Begin

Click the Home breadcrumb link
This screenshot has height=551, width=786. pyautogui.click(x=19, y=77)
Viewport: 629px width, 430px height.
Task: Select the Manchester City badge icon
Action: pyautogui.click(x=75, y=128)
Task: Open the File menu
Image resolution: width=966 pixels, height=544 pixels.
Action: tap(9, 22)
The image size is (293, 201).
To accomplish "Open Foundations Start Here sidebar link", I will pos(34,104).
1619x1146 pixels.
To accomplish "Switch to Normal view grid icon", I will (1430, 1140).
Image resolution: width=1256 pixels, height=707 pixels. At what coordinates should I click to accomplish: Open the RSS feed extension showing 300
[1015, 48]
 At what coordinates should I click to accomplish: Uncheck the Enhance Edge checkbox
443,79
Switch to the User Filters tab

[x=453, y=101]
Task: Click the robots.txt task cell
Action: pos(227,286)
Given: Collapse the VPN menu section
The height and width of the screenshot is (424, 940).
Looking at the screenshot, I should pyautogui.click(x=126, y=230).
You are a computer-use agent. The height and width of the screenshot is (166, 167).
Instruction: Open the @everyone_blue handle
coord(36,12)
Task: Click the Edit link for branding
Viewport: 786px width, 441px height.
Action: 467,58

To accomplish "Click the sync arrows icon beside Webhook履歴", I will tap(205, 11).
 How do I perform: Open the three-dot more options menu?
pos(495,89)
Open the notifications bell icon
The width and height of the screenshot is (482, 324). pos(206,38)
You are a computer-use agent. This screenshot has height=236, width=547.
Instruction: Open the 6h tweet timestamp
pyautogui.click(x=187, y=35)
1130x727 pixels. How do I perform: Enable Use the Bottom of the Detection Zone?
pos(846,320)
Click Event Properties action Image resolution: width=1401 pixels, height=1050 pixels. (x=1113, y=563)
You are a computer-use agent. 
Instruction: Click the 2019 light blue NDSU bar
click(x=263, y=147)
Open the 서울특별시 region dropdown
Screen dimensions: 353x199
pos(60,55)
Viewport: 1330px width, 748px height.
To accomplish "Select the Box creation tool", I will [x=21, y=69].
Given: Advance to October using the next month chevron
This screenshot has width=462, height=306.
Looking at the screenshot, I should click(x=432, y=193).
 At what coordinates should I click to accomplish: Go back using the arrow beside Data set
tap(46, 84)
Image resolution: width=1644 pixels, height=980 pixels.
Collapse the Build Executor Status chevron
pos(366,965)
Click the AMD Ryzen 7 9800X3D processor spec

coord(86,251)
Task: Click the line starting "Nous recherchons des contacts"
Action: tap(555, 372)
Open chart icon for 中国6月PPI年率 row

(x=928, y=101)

End

**SHORT EXERCISE**
Reproduce every one of the records above word for word, keeping their original order.

**OUTPUT BELOW**
Click the Home breadcrumb link
This screenshot has height=551, width=786. pyautogui.click(x=19, y=77)
Viewport: 629px width, 430px height.
Task: Select the Manchester City badge icon
Action: pyautogui.click(x=75, y=128)
Task: Open the File menu
Image resolution: width=966 pixels, height=544 pixels.
Action: tap(9, 22)
The image size is (293, 201).
To accomplish "Open Foundations Start Here sidebar link", I will pos(34,104).
1619x1146 pixels.
To accomplish "Switch to Normal view grid icon", I will (1430, 1140).
Image resolution: width=1256 pixels, height=707 pixels. At what coordinates should I click to accomplish: Open the RSS feed extension showing 300
[1015, 48]
 At what coordinates should I click to accomplish: Uncheck the Enhance Edge checkbox
443,79
Switch to the User Filters tab

[x=453, y=101]
Task: Click the robots.txt task cell
Action: pos(227,286)
Given: Collapse the VPN menu section
The height and width of the screenshot is (424, 940).
Looking at the screenshot, I should pyautogui.click(x=126, y=230).
You are a computer-use agent. The height and width of the screenshot is (166, 167).
Instruction: Open the @everyone_blue handle
coord(36,12)
Task: Click the Edit link for branding
Viewport: 786px width, 441px height.
Action: 467,58

To accomplish "Click the sync arrows icon beside Webhook履歴", I will tap(205, 11).
 How do I perform: Open the three-dot more options menu?
pos(495,89)
Open the notifications bell icon
The width and height of the screenshot is (482, 324). pos(206,38)
You are a computer-use agent. This screenshot has height=236, width=547.
Instruction: Open the 6h tweet timestamp
pyautogui.click(x=187, y=35)
1130x727 pixels. How do I perform: Enable Use the Bottom of the Detection Zone?
pos(846,320)
Click Event Properties action Image resolution: width=1401 pixels, height=1050 pixels. (x=1113, y=563)
You are a computer-use agent. 
Instruction: Click the 2019 light blue NDSU bar
click(x=263, y=147)
Open the 서울특별시 region dropdown
Screen dimensions: 353x199
pos(60,55)
Viewport: 1330px width, 748px height.
To accomplish "Select the Box creation tool", I will [x=21, y=69].
Given: Advance to October using the next month chevron
This screenshot has width=462, height=306.
Looking at the screenshot, I should click(x=432, y=193).
 At what coordinates should I click to accomplish: Go back using the arrow beside Data set
tap(46, 84)
Image resolution: width=1644 pixels, height=980 pixels.
Collapse the Build Executor Status chevron
pos(366,965)
Click the AMD Ryzen 7 9800X3D processor spec

coord(86,251)
Task: Click the line starting "Nous recherchons des contacts"
Action: tap(555, 372)
Open chart icon for 中国6月PPI年率 row

(x=928, y=101)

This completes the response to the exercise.